Exploring Ubuntu cloud tools
When Canonical released Ubuntu 9.04 a couple or years ago, they took their first step into the rapidly growing business of cloud computing. As I write, Ubuntu's Natty Narwhal, release 11.04 is just around the corner, and Ubuntu Enterprise Cloud Services (UEC) is an increasingly important and maturing part of Canonical's business.
With Ubuntu 11.04 "Natty Narwhal," Canonical will be including the latest OpenStack cloud management software in its repositories. This has led to speculation by some that Canonical is abandoning Eucalyptus in favor of OpenStack, the RackSpace/NNASA project that has been rapidly growing in popularity.
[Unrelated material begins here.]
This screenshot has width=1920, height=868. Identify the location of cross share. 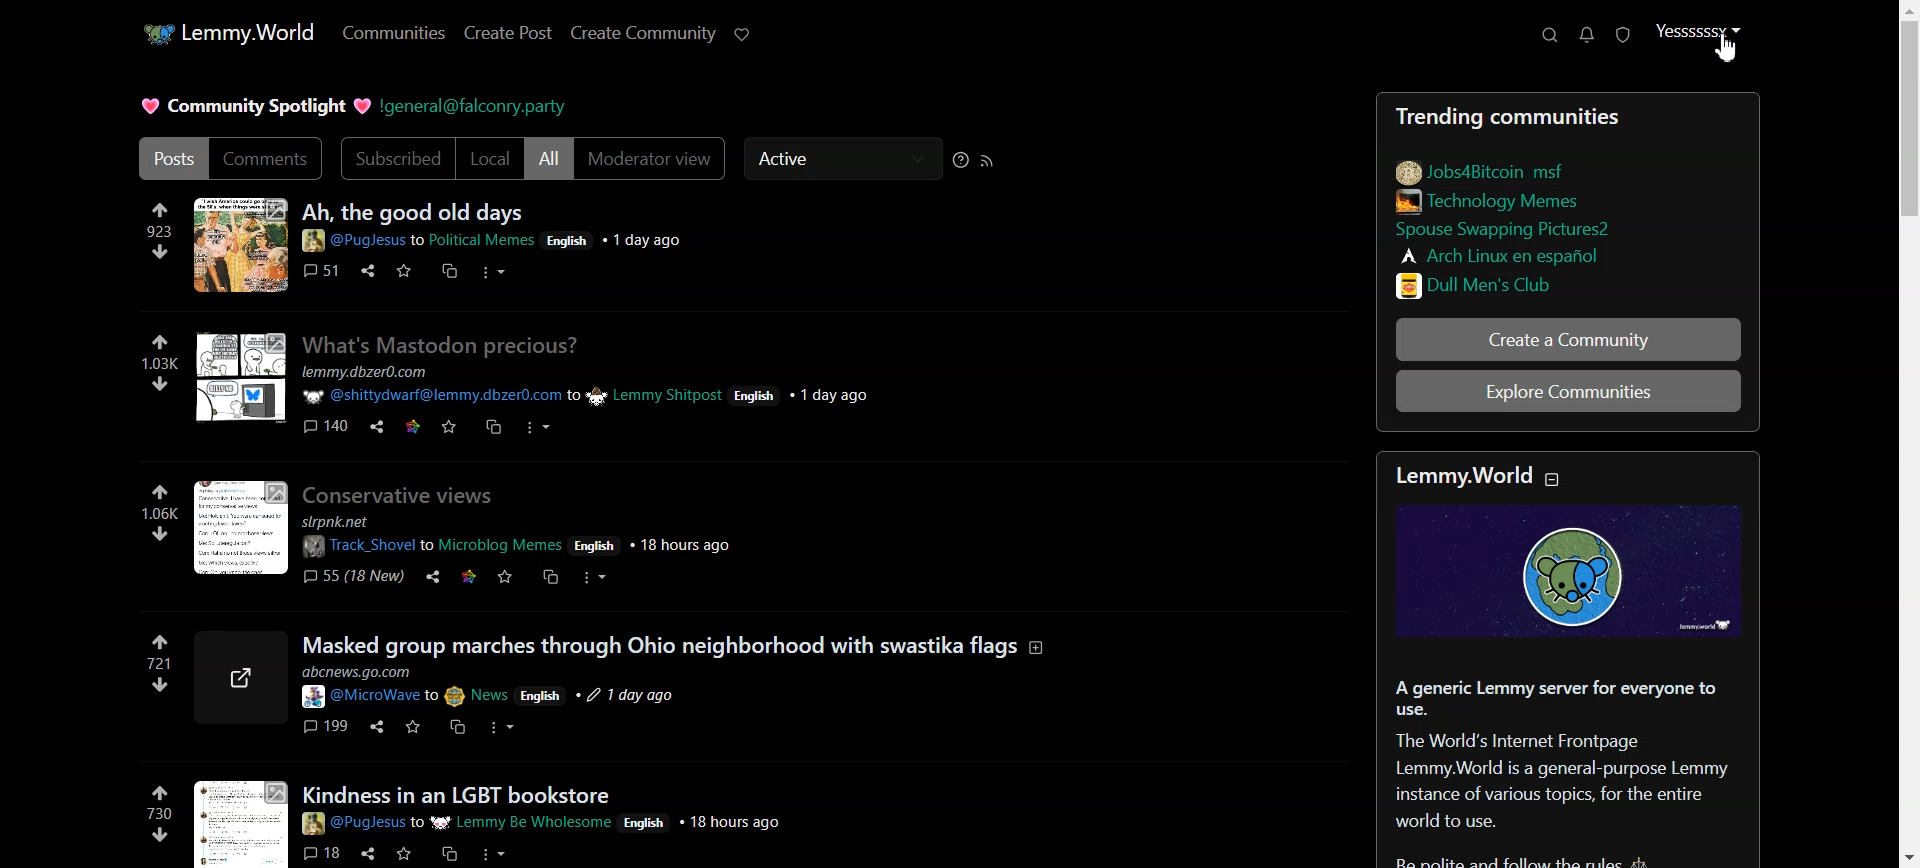
(445, 849).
It's not that unusual for Ubuntu, or other distributions for that matter, to include and support new and promising technologies in their releases and this is true with Ubuntu and OpenStack.
At this time, and certainly for the near future, Ubuntu is still very much behind Eucalyptus Systems, their partner in Ubuntu Enterprise Cloud. OpenStack is a newer and certainly an exciting product, but Eucalyptus, whose APIs are built on Amazon EC2 (and soon, EC3), is more mature. Indeed, Eucalyptus tools are used by OpenStack as well. Trying to decide when, or if, Ubuntu Enterprise Cloud will choose to align itself with OpenStack rather than Eucalyptus is pure speculation and anybody's guess. My guess is that Canonical likely will offer both.
At the core of UEC is the Eucalyptus cloud computing framework from Eucalyptus Systems, an open source implementation of the Amazon EC2 API (but see the "OpenStack Developments" box). Amazon's EC2 continues to be one of the most popular cloud computing services; consequently, Ubuntu Enterprise Cloud and Eucalyptus play well with EC2 and can take advantage of Amazon's resources as well. I mention the latter because Canonical and their partner Eucalyptus, are encouraging the implementation and management of private clouds, allowing companies to use resources that may be sitting idle, thereby saving money on hardware and additional physical resources. When needed, however, your private cloud can reach out and grow into Amazon's public cloud.
The name "Eucalyptus" is an acronym for Elastic Utility Computing Architecture Linking Your Programs To Useful Systems – possibly one of the longest acronyms in an industry that loves acronyms. Eucalyptus cloud services works with both the KVM and Xen virtualization frameworks, but since Ubuntu supports KVM, I'll concentrate on this virtualization option in my examples.
Ubuntu Enterprise Cloud is a set of management tools (created by their partner, Eucalyptus Systems) that let you view all those bits of hardware as a single set of resources. Eucalyptus knows where to deploy virtual machines in this set of resources using a cluster controller (a cluster is a collection of machines). The cloud "knows" about node-level resources, and the node controllers (running on the machines that make up the cluster) report this information. Eucalyptus is about rapid, and relatively pain free, deployment and management of virtual machines in your private cloud.
Cloud Computing Explained
A cloud is just a fancy word for somebody else's network or network resources. Those resources generally refer to all the servers (or hardware) that an organization owns. That means processors, memory, and so on. Of particular importance, if you're going to deploy virtual machines, is disk space. Your network might not be on par with Google or Amazon, but many organizations have plenty of extra hardware and spare CPU cycles. Hence, the interest in private clouds.
Generally two types of people use computing resources. Users don't care where all this magic takes place, so long as they can do their work without having to wait on the machine. Admins care deeply about where these virtual machines live, and, of course, they probably want individual node control.